# EXERCISE DIRECTIONS
Each line from the one holding "You are a GUI" to the last line below must be restated word for word, and no picture may be included.

# DATA PROVIDED

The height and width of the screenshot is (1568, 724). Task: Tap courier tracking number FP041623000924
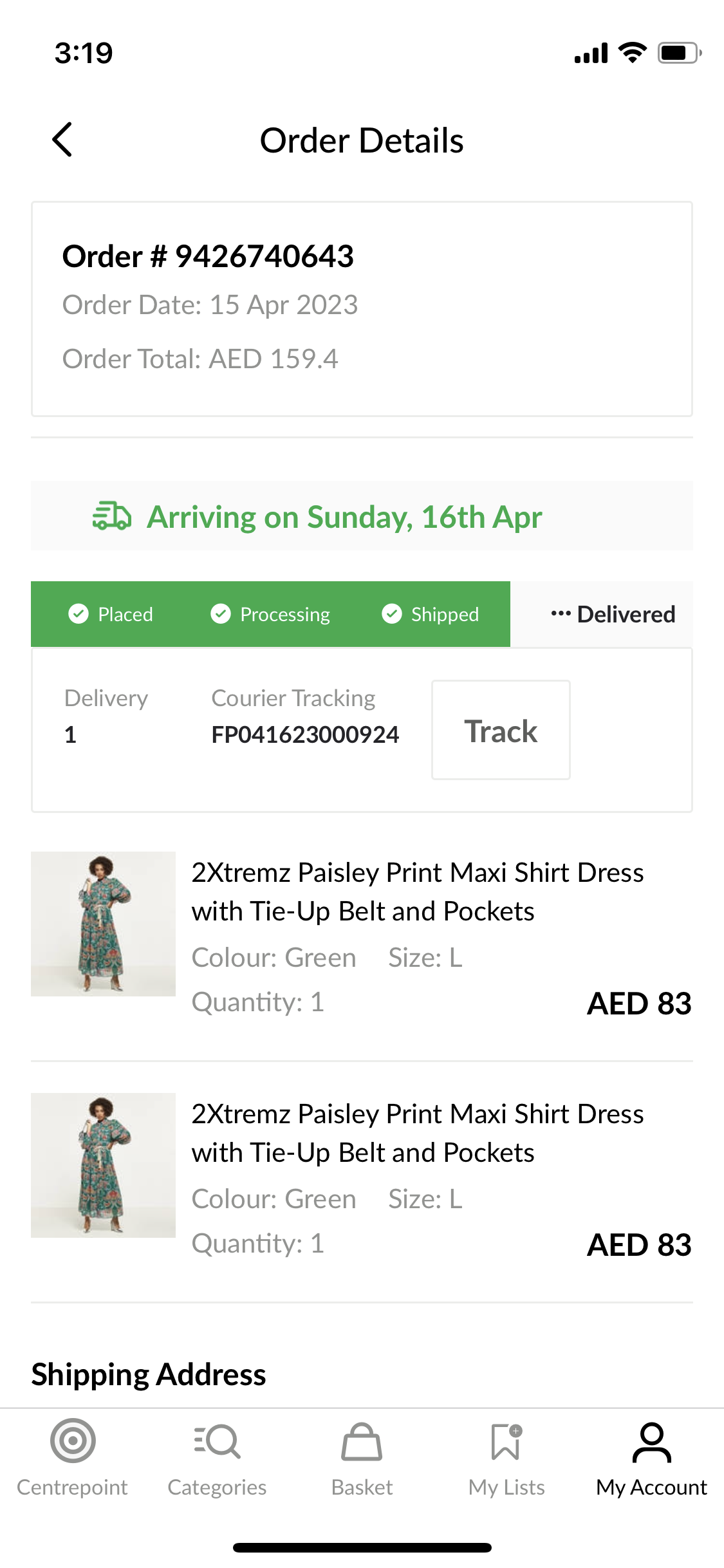[305, 734]
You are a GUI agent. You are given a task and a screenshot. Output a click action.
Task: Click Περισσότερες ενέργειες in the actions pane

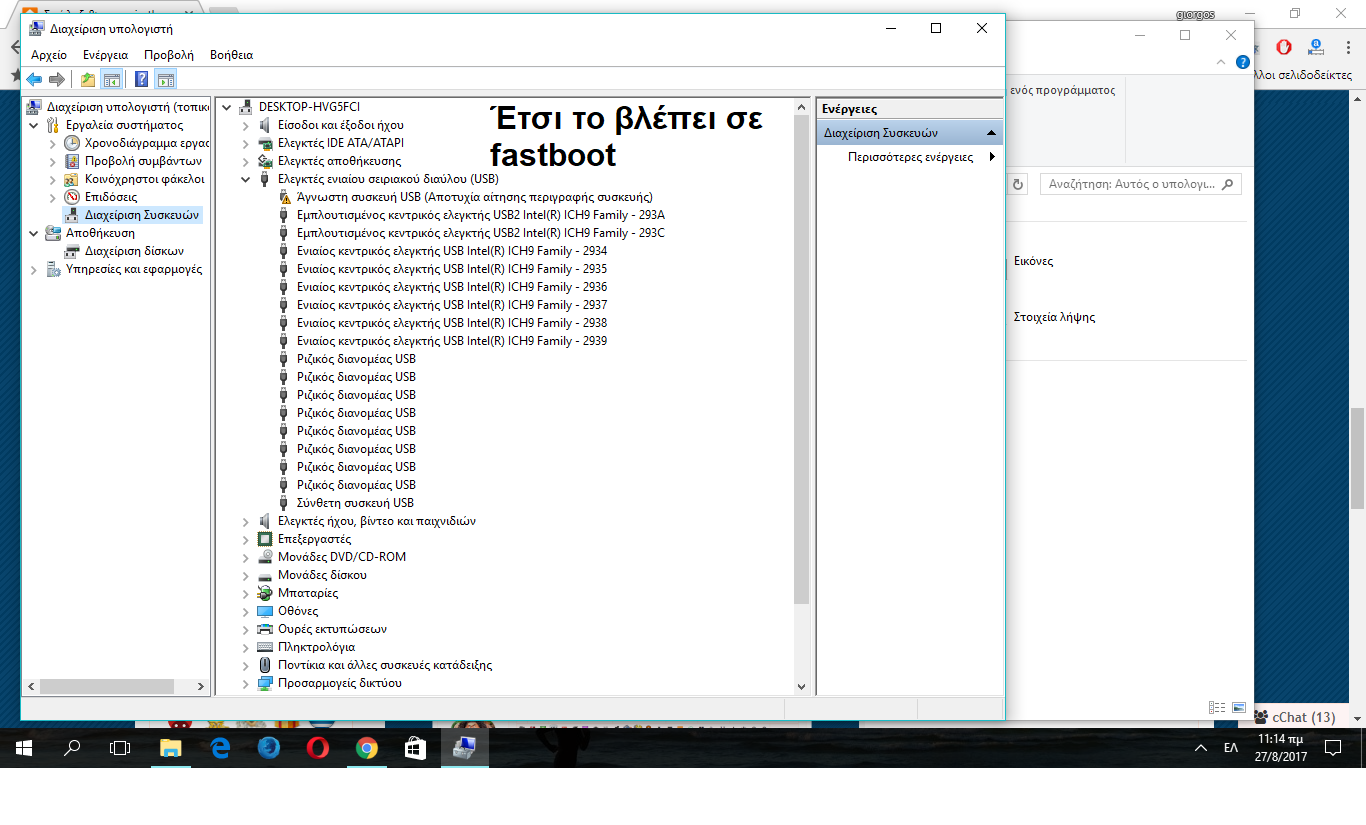(x=910, y=157)
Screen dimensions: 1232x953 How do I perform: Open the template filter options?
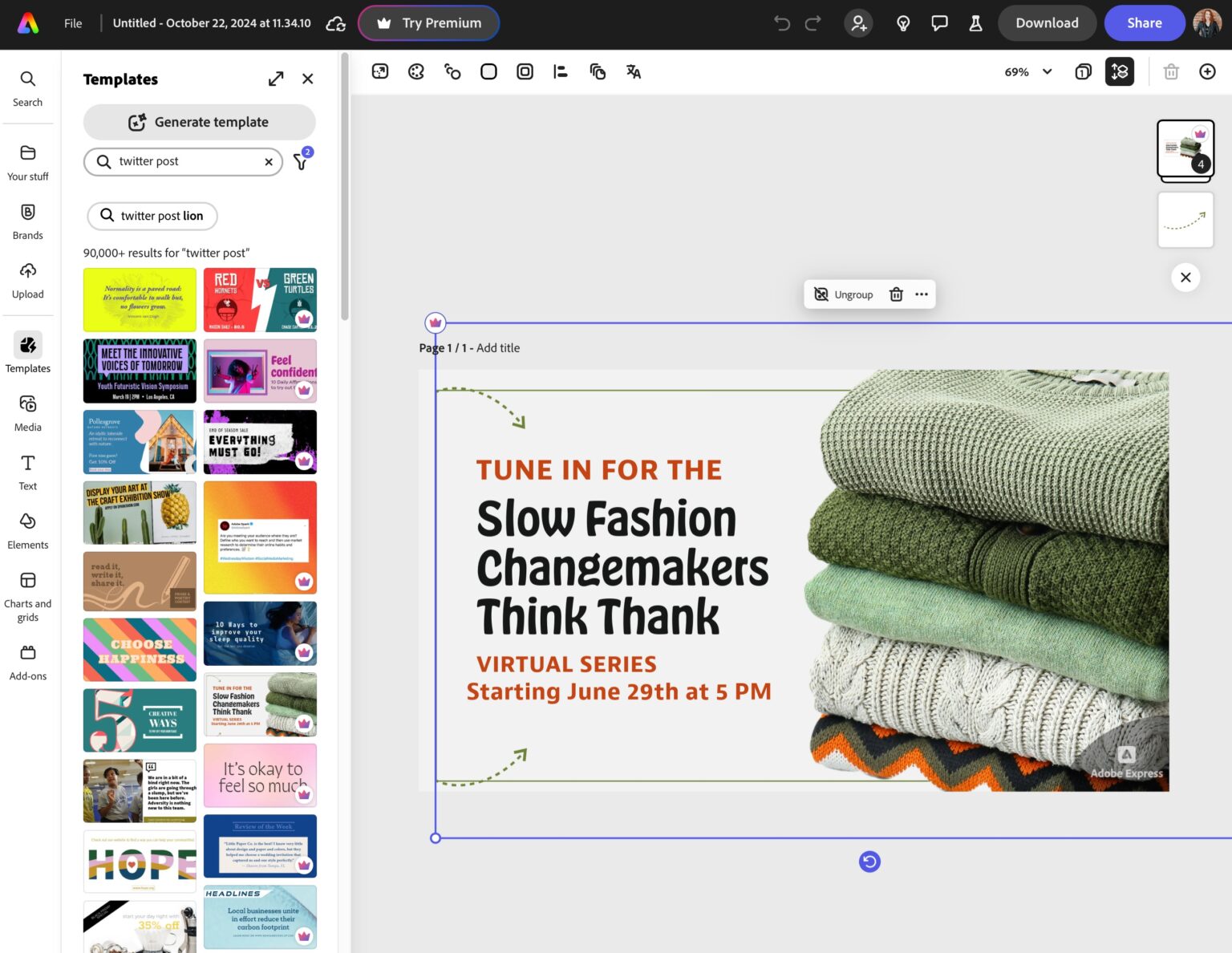(x=301, y=162)
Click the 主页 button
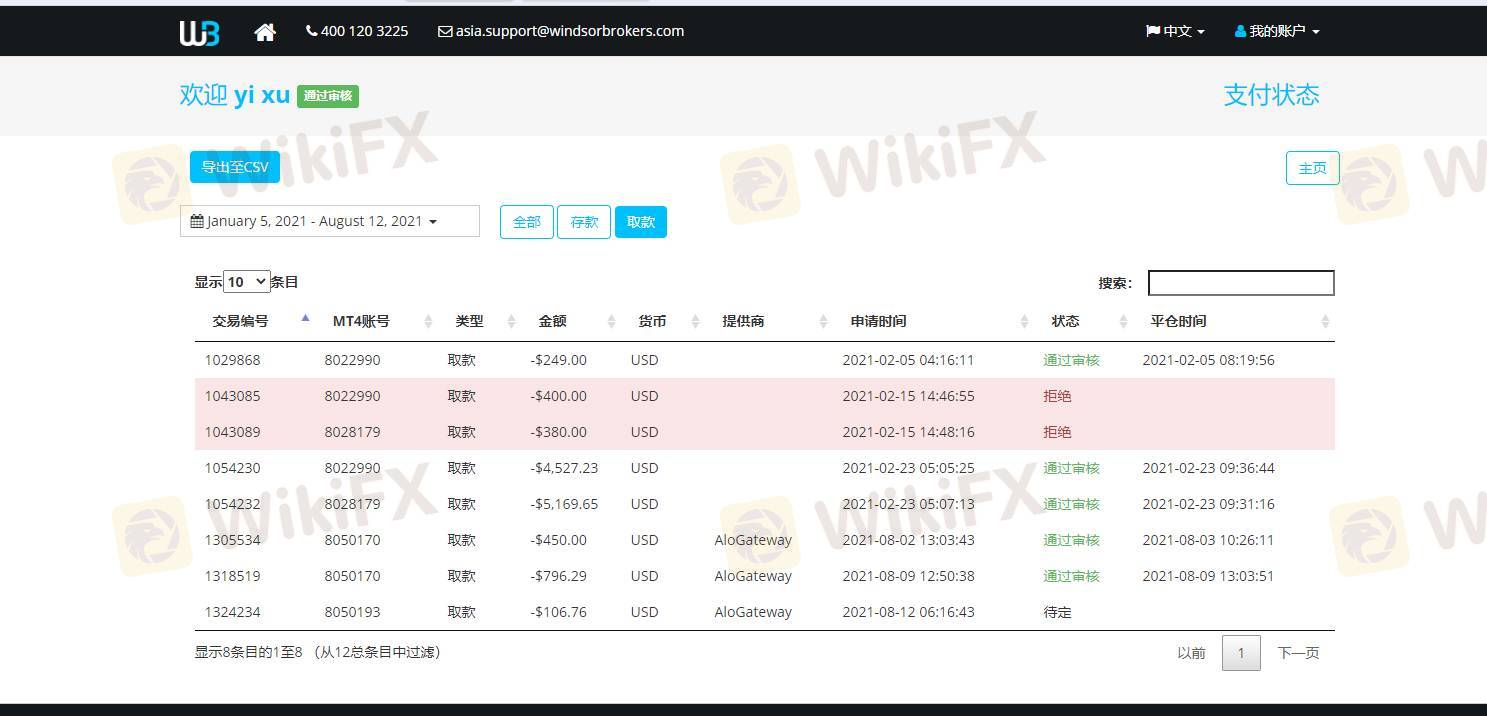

# ANSWER TO THE EXERCISE
You are a GUI agent. You are given a task and a screenshot. Output a click action.
Task: Click Περισσότερες ενέργειες in the actions pane

(x=910, y=157)
Screen dimensions: 1232x953 How do I perform: Open the template filter options?
(x=301, y=162)
Click the 主页 button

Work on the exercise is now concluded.